Head of the Israeli Military Intelligence Directorate
- In office 30 June 1948 – 3 July 1949

Personal details
- Born: Isser Birenzweig 1 January 1901 Będzin, Russian Empire
- Died: 30 January 1958 (aged 57) Israel
- Nickname: Big Isser

= Isser Be'eri =

Israeli spy chief (1901 - 1958)

Isser Be'eri (איסר בארי, born Isser Birenzweig; 30 January 1901 – 1 January 1958) was the director of the Haganah Intelligence Service in Israel and was responsible for helping to reorganise Israeli intelligence services in 1948, as well as ordering the execution of Meir Tobianski, who had been convicted of treason but was later found to have been innocent. He was the founding director of the Israeli Intelligence Department (between 1948 and 1949), which later became the Military Intelligence Directorate.

==Biography==
Born Isser Birenzweig in Radomsko in the Russian Empire (today in Poland), Be'eri was one of a group of young men known as the "Six from Bedzin", who were later the founders of Migdal. Be'eri emigrated to Palestine in 1921 and became a member of Kibbutz Artzi. He worked in construction until 1938. Between 1944 and 1945 he managed Israel Military Industries, and from 1946 to 1947 managed the Na'aman factory.

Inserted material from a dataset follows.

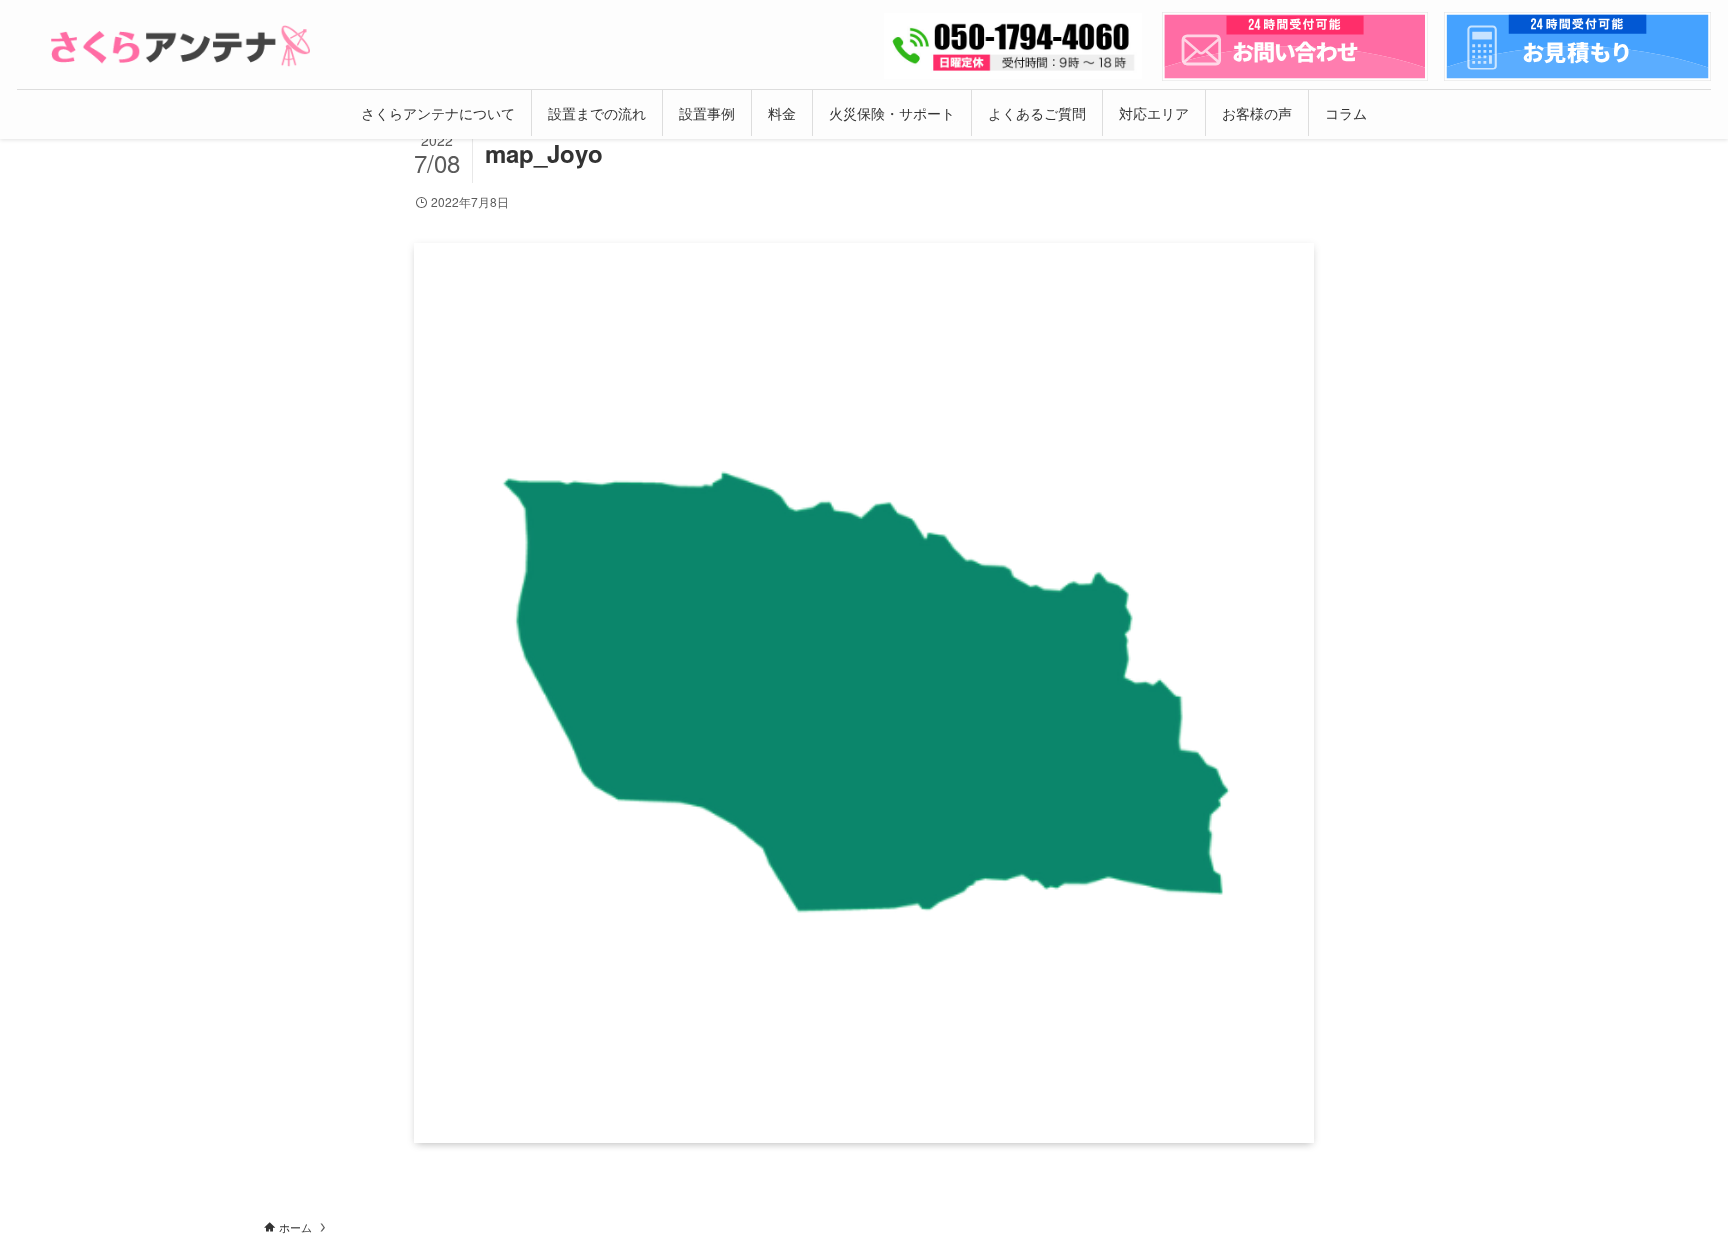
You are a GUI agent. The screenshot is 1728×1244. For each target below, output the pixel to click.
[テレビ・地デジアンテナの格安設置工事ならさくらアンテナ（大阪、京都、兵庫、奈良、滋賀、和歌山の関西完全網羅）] (180, 46)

===Haganah intelligence===
Be'eri joined the Haganah in 1938 and was in its work battalions, before becoming commander of the Kfar Giladi region. In 1947 he joined Shai, and in February 1948 was appointed its head.

On 30 June 1948 Shai was disbanded as part of a reorganization of the Israeli secret service. Three agencies were created: Shin Bet (Shabak), Mossad and Military Intelligence Directorate, with Be'eri appointed the Director of the latter.

===Tobianski drumhead court martial===
Meir Tobianski was a Major in the British Army during the Second World War and was a captain in the Haganah. During the 1948 Arab–Israeli War, Tobianski was working for the Jerusalem Electric Corporation and had knowledge of the exact location of several arms manufacturers in Jerusalem. These factories had received direct hits from Jordanian artillery.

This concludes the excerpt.